Extract, word for word, the passage of the summer camp article that runs from "Safety is top" up to and including "Camping Association protocols.".

START EXTRACT PROVIDED

By: Christa Meland
“Summer is better with camp,” says Keith Shew, the director for Dakotas-Minnesota Camp and Retreat Ministries. “We’ve missed you, and we can't wait to see you this year at Northern Pines Camp, Koronis Ministries, and Kowakan Adventures!”
The Dakotas-Minnesota Camp and Retreat Ministry team is ready for you to return to camp this summer and preparing to keep campers safe while giving them an opportunity to experience Christ, creation, and community.
“We're excited to let you know we decided to move forward with plans for summer 2021 at each of our Dakotas camps!” said Shew. “Your Dakotas and Minnesota Area camp staff have been actively planning programming options with the hope of being able to offer safe and impactful camp ministry experiences in 2021.”
Safety is top priority
Each camp will strictly adhere to COVID-19 safety protocols that meet guidelines set by each state as well as the U.S. Centers for Disease Control and Prevention. For now, the safety precautions include requiring masks and social distancing in common areas, limiting space in individual bedrooms to family groups, minimal to no contact with other onsite groups or staff, reducing group sizes as needed, and maximizing time outdoors when possible. Adjustments will be made as necessary to safety protocols, following state health guidelines and the American Camping Association protocols.
“We’ve learned a lot about how to run a safe, exciting, and energetic program even in the face of COVID-19,” said Koronis Ministries Director Dan Ziegler. “We’re already coordinating our screening, disinfecting, and distancing protocol to keep the kids safe, and we believe we can do it without compromising most of the joy and energy of our camp programming. Of course, we know that outdoors already represents one of the safest ways to be together, and we’ll be moving an already strongly outdoor-based program even further in that direction. A cornerstone of our approach will be to limit mixing by organizing into cabin group ‘bubbles’ of about eight campers and two staff, who go through the camp day experiencing all of the great activities of camp while maintaining a good degree of distance from the rest of the camp population.”

END EXTRACT PROVIDED
START MATERIAL SHOWN

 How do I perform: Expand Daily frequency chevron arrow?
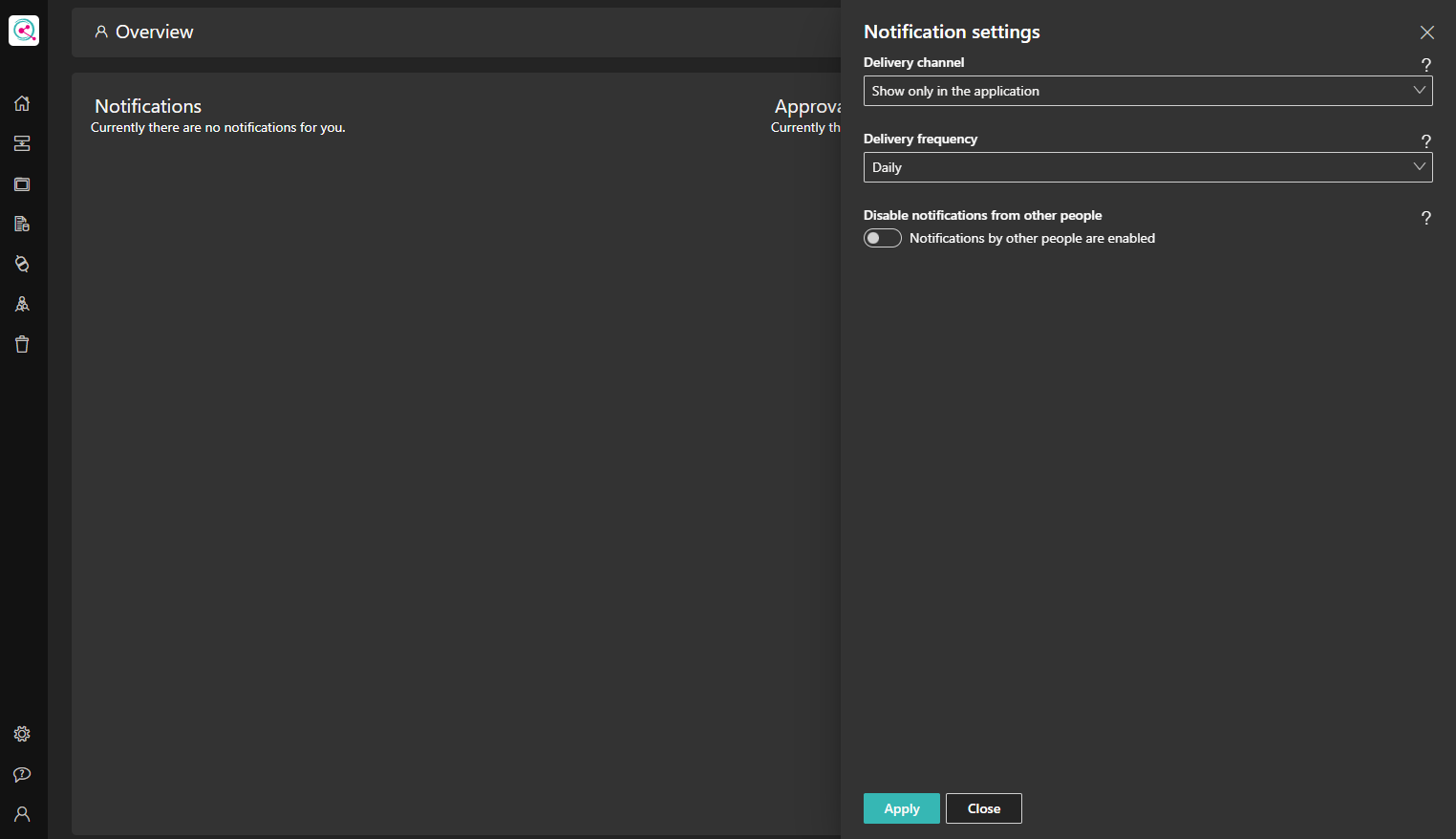click(x=1419, y=166)
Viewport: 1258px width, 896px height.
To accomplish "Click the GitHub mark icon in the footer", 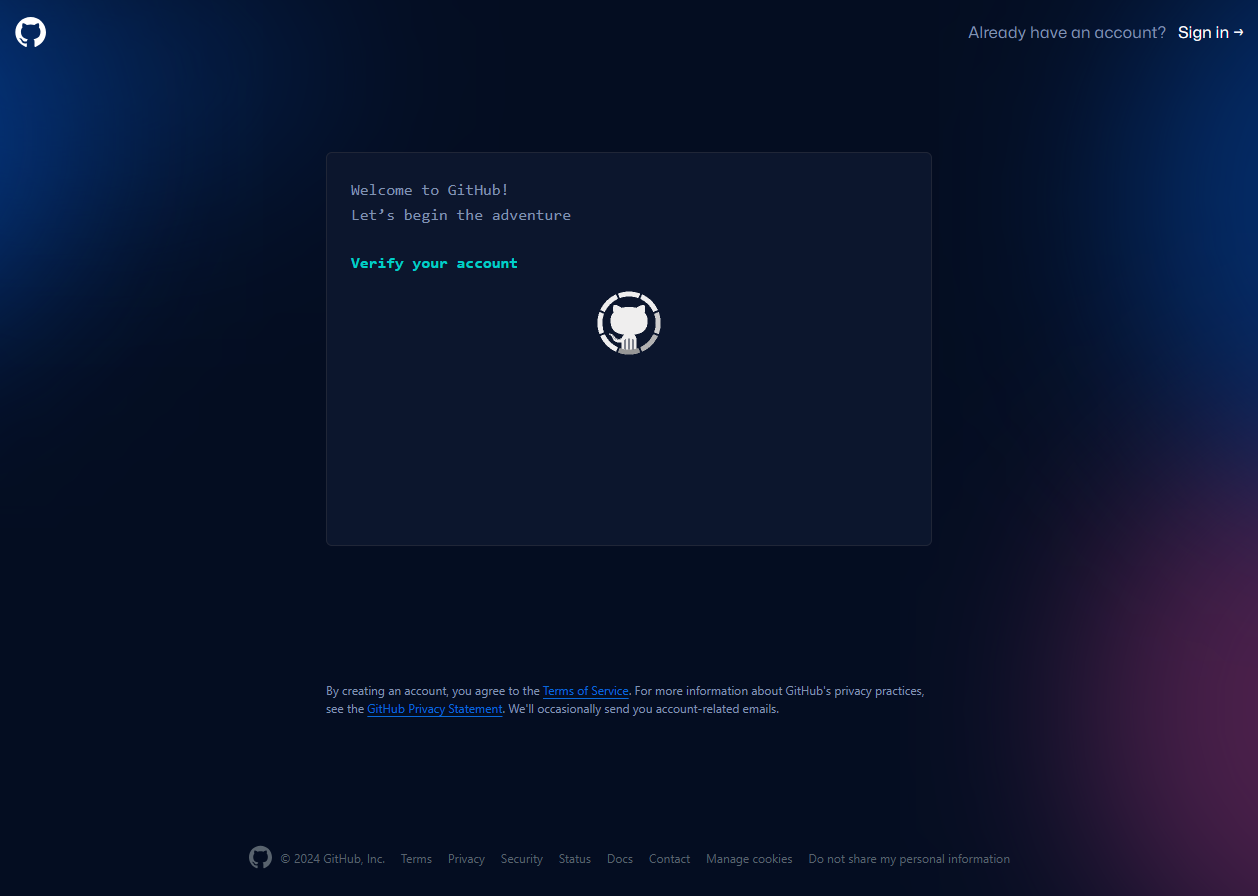I will point(260,857).
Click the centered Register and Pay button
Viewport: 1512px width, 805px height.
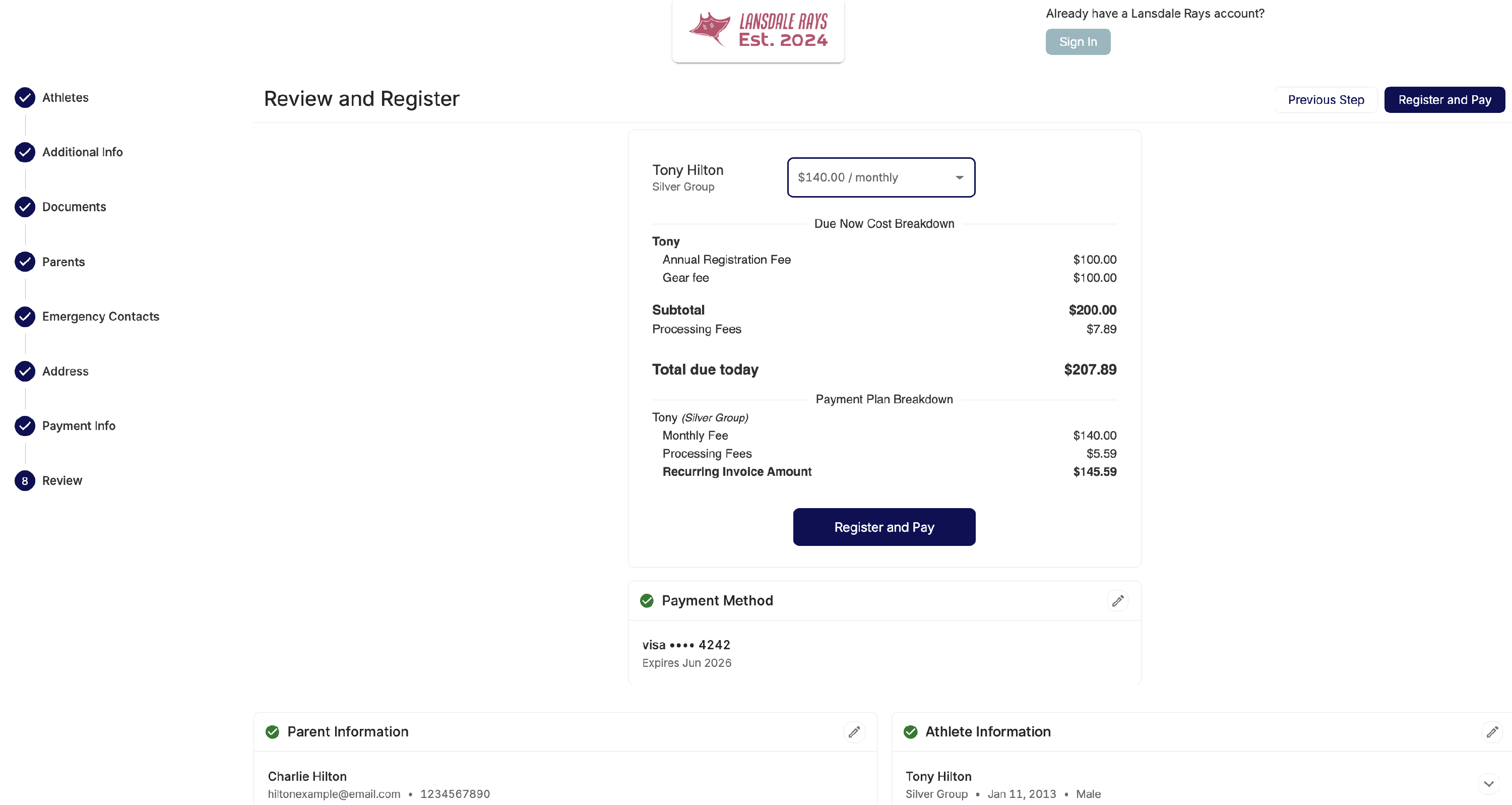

END MATERIAL SHOWN

TASK SOLUTION:
Safety is top priority
Each camp will strictly adhere to COVID-19 safety protocols that meet guidelines set by each state as well as the U.S. Centers for Disease Control and Prevention. For now, the safety precautions include requiring masks and social distancing in common areas, limiting space in individual bedrooms to family groups, minimal to no contact with other onsite groups or staff, reducing group sizes as needed, and maximizing time outdoors when possible. Adjustments will be made as necessary to safety protocols, following state health guidelines and the American Camping Association protocols.